▸ Data shown

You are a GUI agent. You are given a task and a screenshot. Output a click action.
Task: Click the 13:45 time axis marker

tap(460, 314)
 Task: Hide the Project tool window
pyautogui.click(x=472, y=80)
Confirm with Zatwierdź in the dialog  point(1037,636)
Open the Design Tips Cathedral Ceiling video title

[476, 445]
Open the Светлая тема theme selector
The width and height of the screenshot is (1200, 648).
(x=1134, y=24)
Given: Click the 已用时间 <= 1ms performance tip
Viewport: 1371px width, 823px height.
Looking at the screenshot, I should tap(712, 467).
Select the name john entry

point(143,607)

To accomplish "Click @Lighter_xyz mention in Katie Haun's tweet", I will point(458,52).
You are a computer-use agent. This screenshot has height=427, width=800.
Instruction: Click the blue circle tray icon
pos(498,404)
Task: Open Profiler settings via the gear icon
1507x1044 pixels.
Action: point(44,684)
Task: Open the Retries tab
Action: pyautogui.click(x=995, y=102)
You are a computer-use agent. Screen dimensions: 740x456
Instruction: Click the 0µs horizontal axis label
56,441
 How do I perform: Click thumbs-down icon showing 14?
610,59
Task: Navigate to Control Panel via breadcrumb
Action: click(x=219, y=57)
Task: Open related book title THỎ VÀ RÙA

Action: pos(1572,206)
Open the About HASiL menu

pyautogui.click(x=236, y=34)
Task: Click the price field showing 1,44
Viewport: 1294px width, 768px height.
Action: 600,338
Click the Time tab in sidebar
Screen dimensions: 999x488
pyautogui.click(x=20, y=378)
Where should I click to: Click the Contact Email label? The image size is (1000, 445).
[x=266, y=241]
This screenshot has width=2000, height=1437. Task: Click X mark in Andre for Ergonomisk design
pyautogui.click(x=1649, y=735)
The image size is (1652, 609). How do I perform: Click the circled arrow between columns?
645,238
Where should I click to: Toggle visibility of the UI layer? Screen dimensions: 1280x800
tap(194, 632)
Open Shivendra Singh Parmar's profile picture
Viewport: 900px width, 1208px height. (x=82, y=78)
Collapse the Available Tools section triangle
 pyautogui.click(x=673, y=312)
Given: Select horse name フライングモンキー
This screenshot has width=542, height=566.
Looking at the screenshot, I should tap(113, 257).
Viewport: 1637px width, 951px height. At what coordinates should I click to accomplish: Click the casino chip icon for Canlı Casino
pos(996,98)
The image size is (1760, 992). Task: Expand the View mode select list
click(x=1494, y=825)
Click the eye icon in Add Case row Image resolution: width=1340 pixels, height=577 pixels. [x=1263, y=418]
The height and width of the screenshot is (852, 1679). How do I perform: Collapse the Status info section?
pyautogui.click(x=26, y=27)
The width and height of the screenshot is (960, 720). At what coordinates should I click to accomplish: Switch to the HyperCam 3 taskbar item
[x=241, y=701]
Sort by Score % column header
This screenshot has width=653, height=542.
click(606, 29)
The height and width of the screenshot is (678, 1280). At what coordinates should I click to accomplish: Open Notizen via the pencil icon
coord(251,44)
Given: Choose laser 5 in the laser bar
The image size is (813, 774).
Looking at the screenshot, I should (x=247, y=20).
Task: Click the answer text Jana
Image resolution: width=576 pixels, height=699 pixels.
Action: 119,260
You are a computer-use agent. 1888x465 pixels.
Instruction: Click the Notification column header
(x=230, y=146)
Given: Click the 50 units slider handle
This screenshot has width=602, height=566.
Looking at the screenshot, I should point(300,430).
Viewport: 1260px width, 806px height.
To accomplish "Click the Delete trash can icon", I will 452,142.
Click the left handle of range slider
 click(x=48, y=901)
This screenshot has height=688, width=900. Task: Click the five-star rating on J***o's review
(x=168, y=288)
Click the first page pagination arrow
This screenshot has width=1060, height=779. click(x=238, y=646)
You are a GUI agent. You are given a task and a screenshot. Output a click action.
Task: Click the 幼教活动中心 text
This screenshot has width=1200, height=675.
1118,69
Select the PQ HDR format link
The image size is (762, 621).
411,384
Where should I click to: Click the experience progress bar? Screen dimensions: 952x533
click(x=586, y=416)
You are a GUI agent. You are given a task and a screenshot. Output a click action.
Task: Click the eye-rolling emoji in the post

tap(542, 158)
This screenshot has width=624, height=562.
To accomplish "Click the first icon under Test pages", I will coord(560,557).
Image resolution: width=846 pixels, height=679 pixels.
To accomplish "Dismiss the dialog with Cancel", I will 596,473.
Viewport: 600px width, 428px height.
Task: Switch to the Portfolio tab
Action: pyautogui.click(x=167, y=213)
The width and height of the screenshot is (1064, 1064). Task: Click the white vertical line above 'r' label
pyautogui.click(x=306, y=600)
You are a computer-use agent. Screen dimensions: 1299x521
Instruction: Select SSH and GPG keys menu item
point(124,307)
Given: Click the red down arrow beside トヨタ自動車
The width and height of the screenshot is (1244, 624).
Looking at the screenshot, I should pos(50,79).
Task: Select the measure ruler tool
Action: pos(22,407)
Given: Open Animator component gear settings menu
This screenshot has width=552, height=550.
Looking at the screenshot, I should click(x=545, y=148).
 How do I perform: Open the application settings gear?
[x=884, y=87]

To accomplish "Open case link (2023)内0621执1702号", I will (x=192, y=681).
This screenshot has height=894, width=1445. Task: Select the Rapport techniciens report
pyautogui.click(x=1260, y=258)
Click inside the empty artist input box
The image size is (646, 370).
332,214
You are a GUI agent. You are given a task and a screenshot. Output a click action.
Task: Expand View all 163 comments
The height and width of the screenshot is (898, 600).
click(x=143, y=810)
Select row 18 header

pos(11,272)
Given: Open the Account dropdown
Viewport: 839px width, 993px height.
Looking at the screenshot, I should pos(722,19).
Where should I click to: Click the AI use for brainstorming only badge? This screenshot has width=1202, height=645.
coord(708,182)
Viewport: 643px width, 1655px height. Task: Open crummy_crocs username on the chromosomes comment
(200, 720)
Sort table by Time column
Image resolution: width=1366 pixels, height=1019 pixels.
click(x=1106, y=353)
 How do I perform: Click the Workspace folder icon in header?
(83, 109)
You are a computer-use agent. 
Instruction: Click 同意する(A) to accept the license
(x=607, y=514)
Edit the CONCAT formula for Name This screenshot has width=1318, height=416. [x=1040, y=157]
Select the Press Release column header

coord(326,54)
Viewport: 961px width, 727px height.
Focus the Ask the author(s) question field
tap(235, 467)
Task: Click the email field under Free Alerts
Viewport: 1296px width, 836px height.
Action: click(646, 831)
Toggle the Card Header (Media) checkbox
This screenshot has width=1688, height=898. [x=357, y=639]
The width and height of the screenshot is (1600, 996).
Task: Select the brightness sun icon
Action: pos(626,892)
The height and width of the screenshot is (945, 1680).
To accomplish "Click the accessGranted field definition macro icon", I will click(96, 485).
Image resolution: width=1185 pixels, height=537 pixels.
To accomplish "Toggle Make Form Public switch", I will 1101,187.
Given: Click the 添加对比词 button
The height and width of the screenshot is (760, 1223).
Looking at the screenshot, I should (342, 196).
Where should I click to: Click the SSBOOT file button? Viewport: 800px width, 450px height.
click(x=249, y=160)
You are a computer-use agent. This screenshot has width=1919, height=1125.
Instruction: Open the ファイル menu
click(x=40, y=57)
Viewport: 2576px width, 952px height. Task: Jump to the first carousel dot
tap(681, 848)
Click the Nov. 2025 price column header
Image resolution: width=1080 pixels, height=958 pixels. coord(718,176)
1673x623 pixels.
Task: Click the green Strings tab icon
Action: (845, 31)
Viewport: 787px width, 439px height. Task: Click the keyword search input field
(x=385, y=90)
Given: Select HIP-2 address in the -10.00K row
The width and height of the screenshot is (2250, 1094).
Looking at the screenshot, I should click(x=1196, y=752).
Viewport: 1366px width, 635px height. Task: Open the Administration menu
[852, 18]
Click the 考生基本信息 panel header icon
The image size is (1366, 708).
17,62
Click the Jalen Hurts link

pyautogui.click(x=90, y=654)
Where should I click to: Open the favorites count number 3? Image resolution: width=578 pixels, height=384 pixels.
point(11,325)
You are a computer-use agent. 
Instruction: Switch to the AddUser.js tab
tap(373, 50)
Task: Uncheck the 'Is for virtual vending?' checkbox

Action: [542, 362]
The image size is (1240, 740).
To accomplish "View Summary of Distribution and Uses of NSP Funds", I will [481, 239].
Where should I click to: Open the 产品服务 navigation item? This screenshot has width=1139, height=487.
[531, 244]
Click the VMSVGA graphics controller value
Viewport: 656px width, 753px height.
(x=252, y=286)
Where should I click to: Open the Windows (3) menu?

▸ About this task
Please return only the lines above, starting at the line that has "Image resolution: width=846" and ending at the line that has "Given: Click the red down arrow beside トヨタ自動車", keeping both and leaving each one unchanged.

▸ Response to this exercise
Image resolution: width=846 pixels, height=679 pixels.
To accomplish "Dismiss the dialog with Cancel", I will 596,473.
Viewport: 600px width, 428px height.
Task: Switch to the Portfolio tab
Action: pyautogui.click(x=167, y=213)
The width and height of the screenshot is (1064, 1064). Task: Click the white vertical line above 'r' label
pyautogui.click(x=306, y=600)
You are a computer-use agent. Screen dimensions: 1299x521
Instruction: Select SSH and GPG keys menu item
point(124,307)
Given: Click the red down arrow beside トヨタ自動車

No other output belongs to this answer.